(Raw data begins)

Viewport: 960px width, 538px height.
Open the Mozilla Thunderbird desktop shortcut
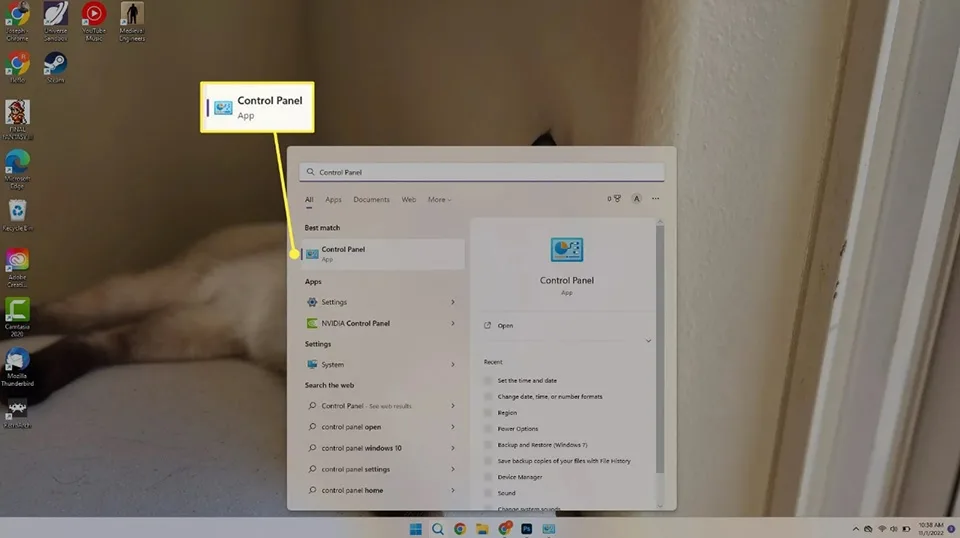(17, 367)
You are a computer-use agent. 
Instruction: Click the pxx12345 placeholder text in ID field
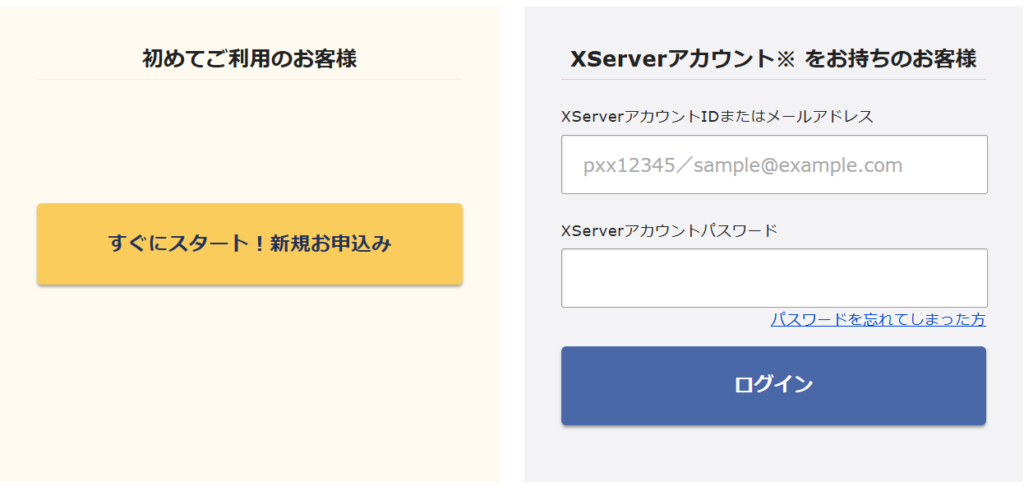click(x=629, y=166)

(Raw data ends)
(Raw data begins)

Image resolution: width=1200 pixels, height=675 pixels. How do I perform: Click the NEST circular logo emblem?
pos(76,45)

(Raw data ends)
(Raw data begins)

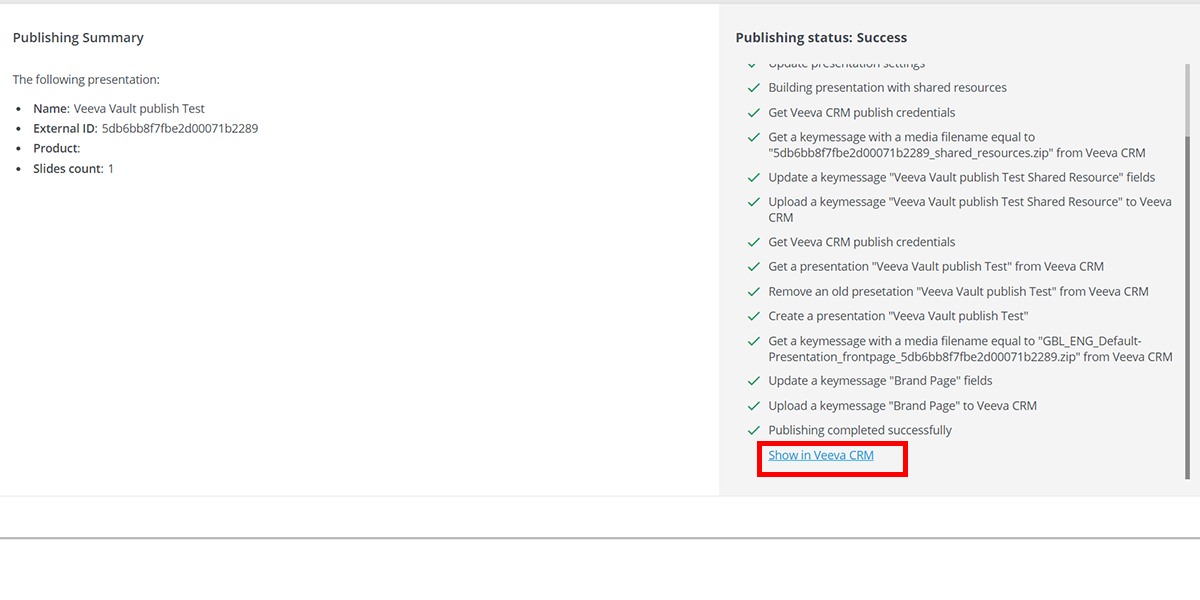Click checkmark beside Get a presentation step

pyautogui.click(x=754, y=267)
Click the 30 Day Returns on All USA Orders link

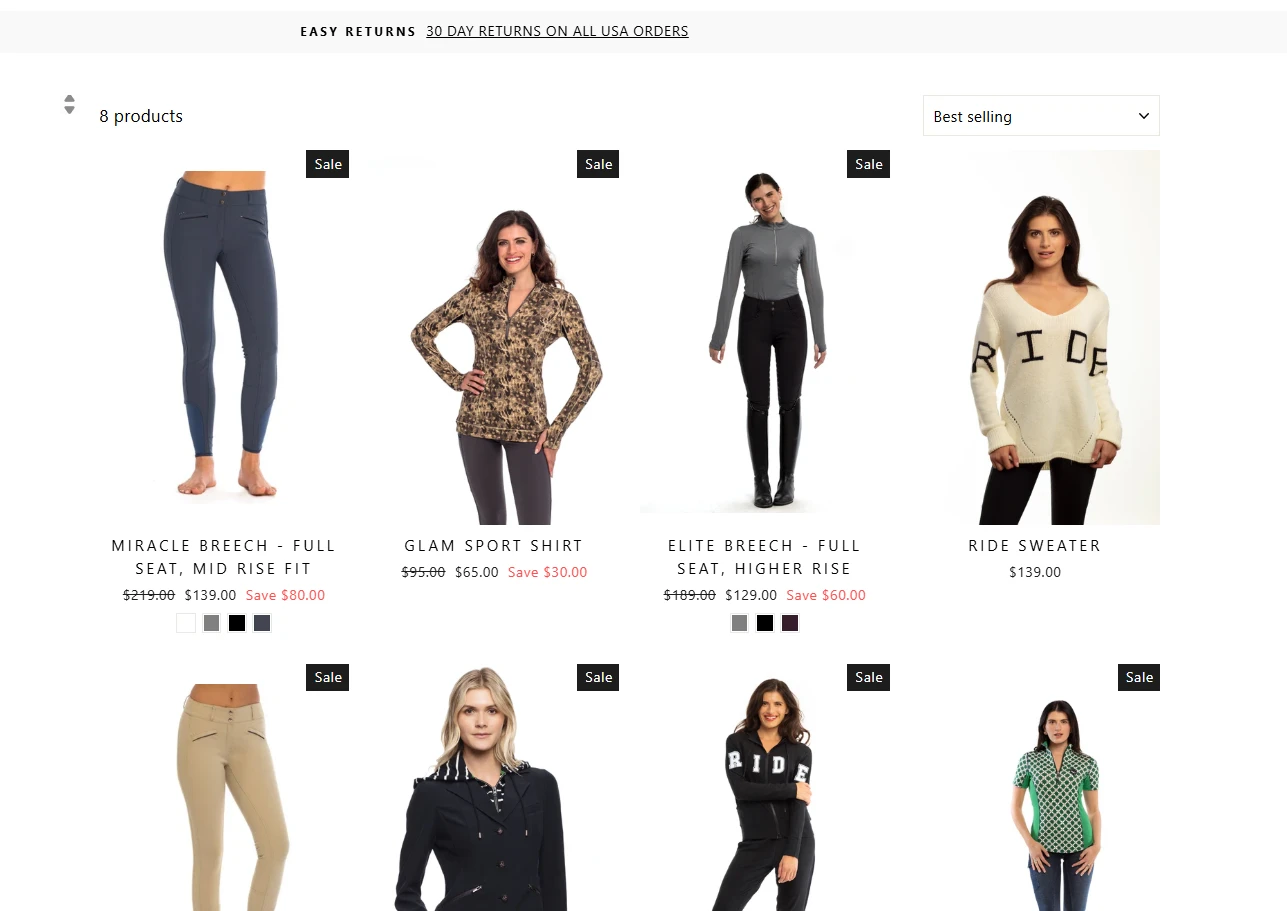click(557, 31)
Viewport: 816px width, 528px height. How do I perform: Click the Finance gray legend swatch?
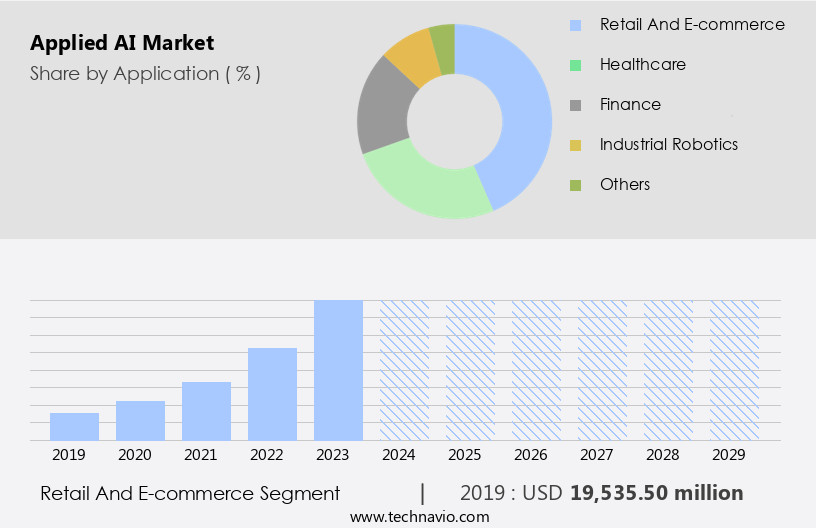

(Raw data ends)

Your task
Lines that hold "Viewport" are the ones to copy, so pick each out from the data.

The answer
Viewport: 960px width, 538px height.
Viewport: 816px width, 528px height. How do I perform: Click the Finance gray legend swatch?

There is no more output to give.